Либеральные наклонности Мальпурго заставили его высказать свое несогласие.
— Ну не хотите же вы сказать, что современные африканцы продолжают оставаться дикарями, мягко возразил он. — Я встречал среди них весьма высокообразованных людей.
— Все черные — дикари, — яростно настаивал коммандант, —
и чем они образованней, тем опасней. Мистер Мальпурго вздохнул.— Такая прекрасная страна, — сказал он. — Как жаль, что люди разных рас не могут в ней мирно уживаться друг с другом.
Коммандант Ван Хеерден с недоумением посмотрел на него.
— Моя работа отчасти как раз в том и состоит, чтобы не допускать совместной жизни представителей разных рас, — проговорил он, и в голосе его почувствовались предупреждающие нотки.
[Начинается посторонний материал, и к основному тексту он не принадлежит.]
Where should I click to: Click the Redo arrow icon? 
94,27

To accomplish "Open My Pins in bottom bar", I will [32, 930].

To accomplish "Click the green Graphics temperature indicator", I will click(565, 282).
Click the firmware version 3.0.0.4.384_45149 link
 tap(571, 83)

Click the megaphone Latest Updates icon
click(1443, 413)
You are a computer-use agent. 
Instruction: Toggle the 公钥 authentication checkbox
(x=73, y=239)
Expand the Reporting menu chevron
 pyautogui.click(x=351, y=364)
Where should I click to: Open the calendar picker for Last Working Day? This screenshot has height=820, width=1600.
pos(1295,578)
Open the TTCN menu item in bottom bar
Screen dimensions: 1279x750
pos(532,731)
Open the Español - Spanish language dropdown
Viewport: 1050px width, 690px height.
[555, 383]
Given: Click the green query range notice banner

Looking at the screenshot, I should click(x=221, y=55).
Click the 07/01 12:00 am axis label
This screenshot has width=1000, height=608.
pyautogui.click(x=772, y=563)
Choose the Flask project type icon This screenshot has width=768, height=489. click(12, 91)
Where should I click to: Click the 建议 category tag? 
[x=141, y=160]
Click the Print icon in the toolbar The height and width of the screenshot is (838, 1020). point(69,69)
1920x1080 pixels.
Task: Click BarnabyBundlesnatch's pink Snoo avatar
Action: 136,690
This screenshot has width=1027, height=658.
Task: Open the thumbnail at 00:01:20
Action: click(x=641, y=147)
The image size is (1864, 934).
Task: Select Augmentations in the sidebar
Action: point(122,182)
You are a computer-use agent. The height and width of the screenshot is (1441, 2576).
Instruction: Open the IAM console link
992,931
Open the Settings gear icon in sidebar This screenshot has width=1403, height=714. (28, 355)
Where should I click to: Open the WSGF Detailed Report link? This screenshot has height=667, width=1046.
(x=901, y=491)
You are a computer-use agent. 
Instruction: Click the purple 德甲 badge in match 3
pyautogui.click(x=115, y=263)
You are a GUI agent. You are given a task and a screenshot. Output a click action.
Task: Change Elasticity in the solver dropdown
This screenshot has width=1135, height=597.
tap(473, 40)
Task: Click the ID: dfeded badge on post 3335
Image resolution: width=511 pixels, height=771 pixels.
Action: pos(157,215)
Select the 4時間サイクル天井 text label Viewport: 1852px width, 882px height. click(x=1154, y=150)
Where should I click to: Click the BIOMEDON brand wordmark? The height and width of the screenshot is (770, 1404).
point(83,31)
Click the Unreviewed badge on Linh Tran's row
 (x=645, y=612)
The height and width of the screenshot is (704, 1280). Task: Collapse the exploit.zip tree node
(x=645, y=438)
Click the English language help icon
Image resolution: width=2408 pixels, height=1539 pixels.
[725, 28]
Послушайтесь моего совета и выбросьте подобные идеи из головы. Мне бы очень не хотелось, чтобы такой приятный молодой человек, как вы, угодил в тюрьму.
Мальпурго остановился как вкопанный и, заикаясь, начал оправдываться:
— Я вовсе не имел в виду, что…
— А я и не говорю, будто вы имели в виду, — добродушно перебил его коммандант. — Подобные идеи хоть раз в жизни, да посещают каждого из нас. Но лучше всего о них позабыть. Если кому-то хочется жить с черным, пусть едут в Лоренсу-Маркиш. У португальцев это можно, на совершенно законных основаниях. И девочки у них там красивые, уж можете мне поверить. — Мальпурго перестал икать, но продолжал смотреть на комманданта с беспокойством. Работа в университете Зулулэнда не подготовила его к подобным ситуациям.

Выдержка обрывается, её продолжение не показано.